In a subgroup analysis, the HR for BVFL was greater in female OSA patients than in male OSA patients (HR: 1.22[1.10-1.35]). Females are more likely to have voice disorders in general, and females had a greater rate of BVFL in the literature.[20] Female vocal folds contain less hyaluronic acid in the superficial layer of the lamina propria, resulting in a lower absorption ability to endure phonotrauma, according to Butler et al..[21]
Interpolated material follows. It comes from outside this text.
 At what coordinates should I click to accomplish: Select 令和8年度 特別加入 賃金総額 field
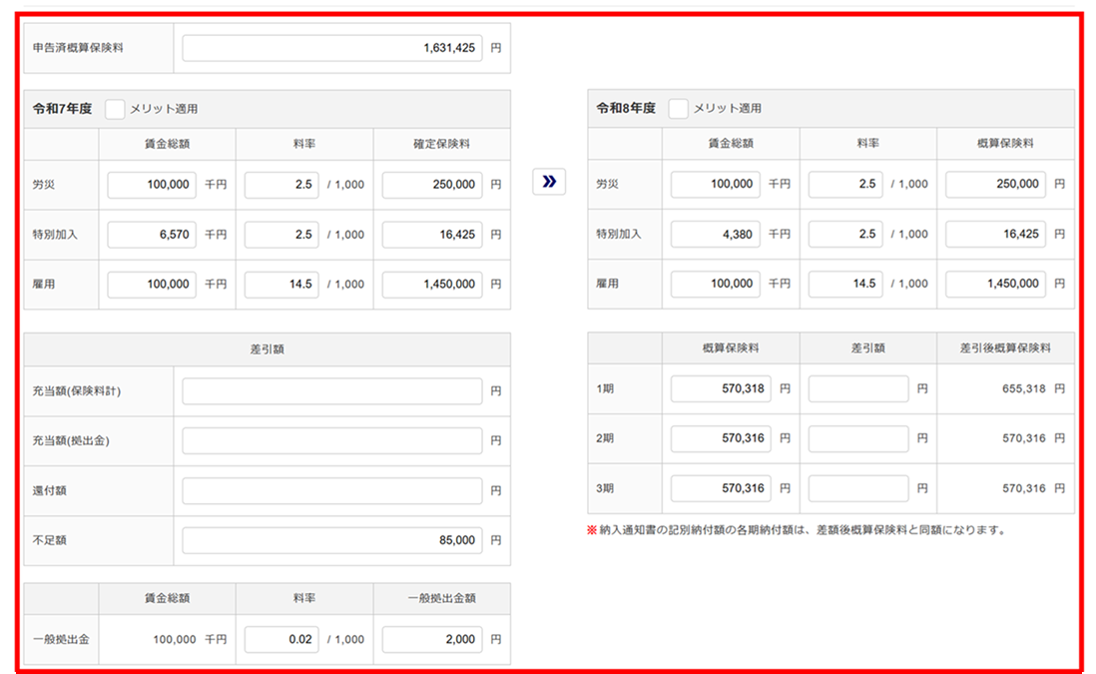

Other risk factors for BVFL include being aged from 40 to 60 years (HR: 1.20 [1.09-1.32]), living in a major city (HR: 1.39 [1.23-1.59]), and having a higher socioeconomic status (HR: 1.10[1.01-1.21]). Roy et al. showed that among randomly chosen participants, the age range of 40–59 years appeared to constitute a high-risk age group for the reporting of voice problems.[22] Both of these findings are similar to the findings of Russell et al., who found that teachers over the age of 50 had higher voice difficulty than younger teachers.[23] Hur et al. identified health inequalities among people in the United States with voice difficulties, indicating that racial minorities and those with low income tend to avoid treatment owing to a lack of transportation.[24] It is well recognized in the literature that persons with poor income or insufficient health insurance face greater hurdles accessing medical services.[25] Similarly, the greater prevalence of BVFL in metropolitan regions can be explained.
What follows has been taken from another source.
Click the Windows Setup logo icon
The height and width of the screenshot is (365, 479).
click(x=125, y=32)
We used PS matching in our study to reduce selection bias and confounding variables between the two groups. We used PS matching with the following characteristics to achieve a fair comparison between groups: age, gender, residence, socioeconomic status, and underlying diseases. This is the first study to examine the risk of BVFL in OSA patients using large-scale real-world data. Although we produced significant results, there are some limitations that need be addressed in future study. First, despite the fact that this registry-based method resulted in a large number of unselected research participants, information about classic BVFL risk factors such as work environment, psychological factors, personality traits, voice abuse, and smoking was insufficient. Second, in our analysis, surgical treatment of OSA was related with a lower incidence of BVFL. We were unable to compare the impact of continuous positive airway pressure (CPAP), which is more often used for OSA therapy, due to a lack of data in the NHIS-NSC database, as CPAP has only recently become covered by Korean medical insurance. Third, because OSA was only recognized using diagnostic codes, the severity of the condition could not be determined.
According to this observational study, OSA is related with an increased incidence of BVFL. Subgroup analysis revealed that the incidence of BVFL in OSA patients increased with age, female sex, and high socioeconomic status. Our study also found that surgical correction of OSA decreased the incidence of BVFL. Physicians should be aware of the possibility of developing BVFL in OSA patients, which leads to poor voice outcomes.